DeDominicis v. Cornfield Point Assn.

154 Conn. 504 (1967)

OLIVER DEDOMINICIS ET AL.
v.
THE CORNFIELD POINT ASSOCIATION

Supreme Court of Connecticut.

Argued January 6, 1967. Decided February 10, 1967.

KING, C. J., ALCORN, COTTER, THIM and RYAN, Js.

*505 Andrew F. Pulaski, for the appellants (plaintiffs).

Francis V. Manion, for the appellee (defendant).

THIM, J.

On May 29, 1963, the defendant, a beach association created by the General Assembly by No. 467 of the 1943 Special Acts (24 Spec. Laws 308), purchased, by quitclaim deed from William P. Jones, as trustee of the estate of Elizabeth C. J. Beach, a piece of shorefront real estate located in the town of Old Saybrook. As part of the purchase price, it executed nine promissory notes made payable to Jones, as trustee. To secure the payment of these notes, the defendant also executed and delivered to Jones, as trustee, a mortgage deed to the property. The plaintiffs, members of the defendant association, brought the present action, challenging the propriety of this purchase. They alleged in their complaint that the defendant was not authorized to execute the notes or the mortgage deed. They sought to have the defendant enjoined from executing the agreement with Jones in any "form or fashion," as well as a judgment declaring the notes and the mortgage void. The court denied the relief sought, and the plaintiffs have appealed.

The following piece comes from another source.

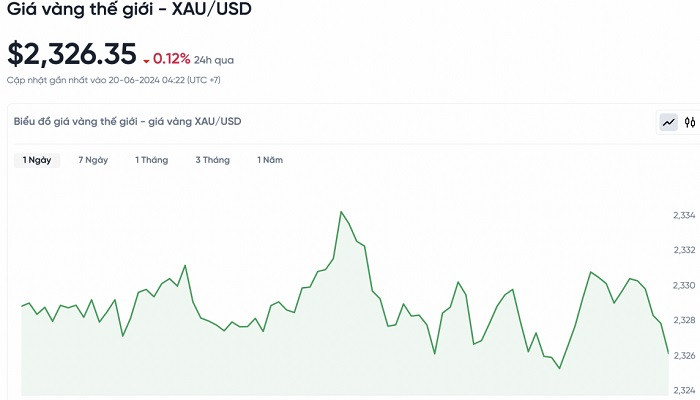Select the 1 Ngày time range
This screenshot has height=400, width=700.
[38, 160]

The record discloses that Jones, as trustee, is not a party to this action. Section 309 of the Practice Book expressly provides: "The court will not render *506 declaratory judgments upon the complaint of any person ... (d) unless all persons having an interest in the subject matter of the complaint are parties to the action or have reasonable notice thereof." We have consistently insisted on a strict compliance with this rule. Manafort Bros., Inc. v. Kerrigan, 154 Conn. 112, 114, 222 A.2d 218; Benz v. Walker, 154 Conn. 74, 79, 221 A.2d 841. This is because the rule expresses the fundamental principle that a court will not proceed to adjudicate conflicting interests until all those who would be directly affected by that adjudication have been notified of the pendency of the proceedings and given a reasonable opportunity to appear and be heard. Winick v. Winick, 153 Conn. 294, 298, 216 A.2d 185, and cases cited.

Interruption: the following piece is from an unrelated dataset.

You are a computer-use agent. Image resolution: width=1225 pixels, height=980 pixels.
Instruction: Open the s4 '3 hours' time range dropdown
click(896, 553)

Jones, as trustee and as payee of the challenged notes and holder of the challenged mortgage, would be most vitally affected by this action. It was necessary therefore that he be made a party defendant. In the absence of the necessary party, a declaratory judgment cannot be rendered. Leo Foundation v. Cabelus, 151 Conn. 655, 658, 201 A.2d 654; see also Connecticut Society of Architects, Inc. v. Bank Building & Equipment Corporation, 151 Conn. 68, 77, 193 A.2d 493; Brennan v. Russell, 133 Conn. 442, 445, 52 A.2d 308. The plaintiffs claim to have served Jones, as trustee, with a subpoena to appear as a witness in the trial. We find this claim of no moment. Service of a subpoena does not meet the requirements of § 309 of the Practice Book.

At the commencement of the trial and before any evidence was introduced, the court called to the attention of the plaintiffs' counsel that Jones was an indispensable party to this action. Notwithstanding this warning, the plaintiffs insisted on proceeding with the trial on the merits, which continued *507 over a period of three days. After the plaintiffs presented their case and before the defendant called its last witness to testify, the plaintiffs' counsel made a motion to make Jones a party to the action, and the court denied it.

The plaintiffs argue that the court erred in denying the motion. The denial was required since the court could not legally order the addition of a party to the action, as to whom the judgment would be binding, after practically all of the evidence had been admitted. To grant the motion would also have required the court to declare a mistrial, and there was no justification for such action. Sosnowski v. Lenox, 133 Conn. 624, 626, 53 A.2d 388; Benson v. Morey, 129 Conn. 390, 391, 28 A.2d 843; Maltbie, Conn. App. Proc. § 63.

There is no error.

In this opinion the other judges concurred.